Show the lines below where "search" occurs.

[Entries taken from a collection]
____
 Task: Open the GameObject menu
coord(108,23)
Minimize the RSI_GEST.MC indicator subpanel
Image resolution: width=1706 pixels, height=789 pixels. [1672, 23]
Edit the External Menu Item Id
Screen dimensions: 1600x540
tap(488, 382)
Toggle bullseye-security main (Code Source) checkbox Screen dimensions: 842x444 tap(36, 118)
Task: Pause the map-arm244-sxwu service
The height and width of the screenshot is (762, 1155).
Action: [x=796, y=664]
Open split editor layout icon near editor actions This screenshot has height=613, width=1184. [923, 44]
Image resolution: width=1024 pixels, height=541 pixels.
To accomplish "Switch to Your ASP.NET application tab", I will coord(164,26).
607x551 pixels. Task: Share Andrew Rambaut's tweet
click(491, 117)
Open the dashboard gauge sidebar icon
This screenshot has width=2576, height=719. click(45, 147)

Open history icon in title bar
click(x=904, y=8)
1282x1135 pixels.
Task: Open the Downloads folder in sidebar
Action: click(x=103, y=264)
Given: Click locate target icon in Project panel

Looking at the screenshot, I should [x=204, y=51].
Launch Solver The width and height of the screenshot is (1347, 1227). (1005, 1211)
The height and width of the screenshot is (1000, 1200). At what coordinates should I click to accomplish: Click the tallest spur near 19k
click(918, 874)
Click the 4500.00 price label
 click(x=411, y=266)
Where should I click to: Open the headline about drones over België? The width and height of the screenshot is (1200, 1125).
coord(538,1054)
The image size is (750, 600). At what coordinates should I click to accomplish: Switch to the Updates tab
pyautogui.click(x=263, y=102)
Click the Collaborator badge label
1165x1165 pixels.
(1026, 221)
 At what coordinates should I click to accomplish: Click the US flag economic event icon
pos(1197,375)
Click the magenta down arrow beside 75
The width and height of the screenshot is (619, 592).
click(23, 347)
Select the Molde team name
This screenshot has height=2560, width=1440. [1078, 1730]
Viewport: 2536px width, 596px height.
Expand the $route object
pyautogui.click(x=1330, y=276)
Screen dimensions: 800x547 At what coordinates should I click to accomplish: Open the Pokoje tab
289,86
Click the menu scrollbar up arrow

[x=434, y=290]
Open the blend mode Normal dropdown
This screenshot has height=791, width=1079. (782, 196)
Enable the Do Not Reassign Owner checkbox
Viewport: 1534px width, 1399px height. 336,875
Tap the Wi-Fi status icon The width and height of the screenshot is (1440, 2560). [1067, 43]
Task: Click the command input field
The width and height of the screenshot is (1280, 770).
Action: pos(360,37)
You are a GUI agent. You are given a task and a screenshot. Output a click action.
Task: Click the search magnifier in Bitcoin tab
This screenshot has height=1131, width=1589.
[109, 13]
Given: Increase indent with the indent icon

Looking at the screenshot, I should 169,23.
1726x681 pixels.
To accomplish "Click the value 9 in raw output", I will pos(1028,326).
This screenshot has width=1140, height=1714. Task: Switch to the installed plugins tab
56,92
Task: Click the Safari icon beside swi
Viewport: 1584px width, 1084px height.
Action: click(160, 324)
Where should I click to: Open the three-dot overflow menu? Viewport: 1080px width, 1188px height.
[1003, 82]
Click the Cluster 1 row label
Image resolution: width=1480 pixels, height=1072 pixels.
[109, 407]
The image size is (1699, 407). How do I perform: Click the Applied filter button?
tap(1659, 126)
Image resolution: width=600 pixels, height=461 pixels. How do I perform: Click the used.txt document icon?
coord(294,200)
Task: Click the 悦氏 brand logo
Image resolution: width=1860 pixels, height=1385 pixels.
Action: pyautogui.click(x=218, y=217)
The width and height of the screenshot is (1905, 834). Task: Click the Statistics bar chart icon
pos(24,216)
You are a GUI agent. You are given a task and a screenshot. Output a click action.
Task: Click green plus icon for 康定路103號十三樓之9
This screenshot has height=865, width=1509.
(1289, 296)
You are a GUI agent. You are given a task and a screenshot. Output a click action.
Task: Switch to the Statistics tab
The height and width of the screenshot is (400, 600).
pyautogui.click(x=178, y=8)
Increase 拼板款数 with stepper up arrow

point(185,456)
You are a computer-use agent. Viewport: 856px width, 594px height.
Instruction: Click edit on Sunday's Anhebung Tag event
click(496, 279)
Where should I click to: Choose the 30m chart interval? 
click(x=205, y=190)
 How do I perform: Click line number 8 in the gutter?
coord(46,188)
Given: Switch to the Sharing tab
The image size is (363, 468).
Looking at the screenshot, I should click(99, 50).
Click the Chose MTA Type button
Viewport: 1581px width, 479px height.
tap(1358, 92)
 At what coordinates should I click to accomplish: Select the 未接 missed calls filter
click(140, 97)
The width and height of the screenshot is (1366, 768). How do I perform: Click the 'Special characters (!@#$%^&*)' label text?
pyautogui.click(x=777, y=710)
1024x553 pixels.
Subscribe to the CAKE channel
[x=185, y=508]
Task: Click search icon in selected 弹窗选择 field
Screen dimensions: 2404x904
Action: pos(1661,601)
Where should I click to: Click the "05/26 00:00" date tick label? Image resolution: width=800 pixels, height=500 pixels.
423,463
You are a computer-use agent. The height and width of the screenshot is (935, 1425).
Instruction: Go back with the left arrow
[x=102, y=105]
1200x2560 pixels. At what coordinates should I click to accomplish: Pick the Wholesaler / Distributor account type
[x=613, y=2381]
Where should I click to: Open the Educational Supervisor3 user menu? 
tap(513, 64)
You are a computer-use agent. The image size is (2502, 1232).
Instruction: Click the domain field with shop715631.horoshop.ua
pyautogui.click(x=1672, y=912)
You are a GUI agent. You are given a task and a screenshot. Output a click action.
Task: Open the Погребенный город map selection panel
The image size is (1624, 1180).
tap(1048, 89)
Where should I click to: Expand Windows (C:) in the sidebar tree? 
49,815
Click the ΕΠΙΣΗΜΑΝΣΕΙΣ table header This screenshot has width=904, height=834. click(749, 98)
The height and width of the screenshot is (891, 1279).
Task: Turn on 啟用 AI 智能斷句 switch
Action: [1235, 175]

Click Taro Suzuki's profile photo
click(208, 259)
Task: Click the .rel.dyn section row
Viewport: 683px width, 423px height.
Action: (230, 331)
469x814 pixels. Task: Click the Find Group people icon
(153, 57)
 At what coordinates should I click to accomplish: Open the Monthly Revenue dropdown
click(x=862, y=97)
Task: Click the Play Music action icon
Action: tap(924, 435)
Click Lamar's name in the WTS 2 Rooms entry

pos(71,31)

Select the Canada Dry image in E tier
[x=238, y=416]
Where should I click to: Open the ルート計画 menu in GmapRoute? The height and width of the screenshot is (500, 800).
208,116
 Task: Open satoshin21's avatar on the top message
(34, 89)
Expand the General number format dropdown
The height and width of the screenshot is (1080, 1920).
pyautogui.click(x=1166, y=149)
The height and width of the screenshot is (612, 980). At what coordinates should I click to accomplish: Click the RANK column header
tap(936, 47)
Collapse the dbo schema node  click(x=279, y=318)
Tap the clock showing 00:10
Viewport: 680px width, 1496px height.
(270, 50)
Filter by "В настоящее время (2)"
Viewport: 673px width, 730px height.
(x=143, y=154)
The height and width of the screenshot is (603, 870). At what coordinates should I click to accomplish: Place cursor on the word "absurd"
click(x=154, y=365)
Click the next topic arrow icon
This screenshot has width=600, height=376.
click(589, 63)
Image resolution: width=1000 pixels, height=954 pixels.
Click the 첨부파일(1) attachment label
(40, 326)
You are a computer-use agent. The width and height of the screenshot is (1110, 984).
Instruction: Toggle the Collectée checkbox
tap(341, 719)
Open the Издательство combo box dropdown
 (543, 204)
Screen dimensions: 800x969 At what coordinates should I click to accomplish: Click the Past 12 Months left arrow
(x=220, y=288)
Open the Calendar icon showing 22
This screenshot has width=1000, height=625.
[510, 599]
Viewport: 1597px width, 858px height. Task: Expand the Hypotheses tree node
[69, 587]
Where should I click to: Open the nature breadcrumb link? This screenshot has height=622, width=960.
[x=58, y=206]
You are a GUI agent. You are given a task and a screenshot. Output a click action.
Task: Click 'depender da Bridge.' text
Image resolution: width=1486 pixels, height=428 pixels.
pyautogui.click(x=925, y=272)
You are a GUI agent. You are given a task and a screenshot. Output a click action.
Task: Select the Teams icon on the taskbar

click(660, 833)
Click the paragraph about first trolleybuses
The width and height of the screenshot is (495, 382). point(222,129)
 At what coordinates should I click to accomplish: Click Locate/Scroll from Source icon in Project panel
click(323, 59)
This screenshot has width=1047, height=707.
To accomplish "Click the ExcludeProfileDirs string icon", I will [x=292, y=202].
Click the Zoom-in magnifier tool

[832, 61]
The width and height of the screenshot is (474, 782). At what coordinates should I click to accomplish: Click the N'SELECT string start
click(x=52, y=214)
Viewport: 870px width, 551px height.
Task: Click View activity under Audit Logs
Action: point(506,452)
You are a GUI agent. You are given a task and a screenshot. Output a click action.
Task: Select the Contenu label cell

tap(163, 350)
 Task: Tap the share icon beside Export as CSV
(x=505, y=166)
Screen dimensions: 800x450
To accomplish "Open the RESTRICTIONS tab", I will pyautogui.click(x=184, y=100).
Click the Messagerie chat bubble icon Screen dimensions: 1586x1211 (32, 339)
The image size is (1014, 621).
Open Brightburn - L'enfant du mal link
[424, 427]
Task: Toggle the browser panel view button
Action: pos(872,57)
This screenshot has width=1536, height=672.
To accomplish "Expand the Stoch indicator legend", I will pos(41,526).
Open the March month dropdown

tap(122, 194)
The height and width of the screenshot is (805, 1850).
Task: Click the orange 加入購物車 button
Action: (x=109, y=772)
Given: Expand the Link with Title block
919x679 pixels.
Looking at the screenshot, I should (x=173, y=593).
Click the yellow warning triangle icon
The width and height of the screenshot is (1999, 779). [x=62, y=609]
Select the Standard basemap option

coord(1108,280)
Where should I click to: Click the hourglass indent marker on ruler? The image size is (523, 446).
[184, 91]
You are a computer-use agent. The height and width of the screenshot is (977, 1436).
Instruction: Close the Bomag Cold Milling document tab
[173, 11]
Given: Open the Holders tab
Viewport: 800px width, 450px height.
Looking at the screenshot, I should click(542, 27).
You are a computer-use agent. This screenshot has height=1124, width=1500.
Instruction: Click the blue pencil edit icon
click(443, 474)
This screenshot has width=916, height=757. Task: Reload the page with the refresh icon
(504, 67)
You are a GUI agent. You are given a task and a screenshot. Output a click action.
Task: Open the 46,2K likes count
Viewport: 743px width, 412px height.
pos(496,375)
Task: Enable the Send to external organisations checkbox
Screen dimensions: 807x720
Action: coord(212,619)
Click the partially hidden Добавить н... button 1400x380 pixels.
____
▸ Result:
Task: Click the search magnifier in Bitcoin tab
Task: Click search icon in selected 弹窗选择 field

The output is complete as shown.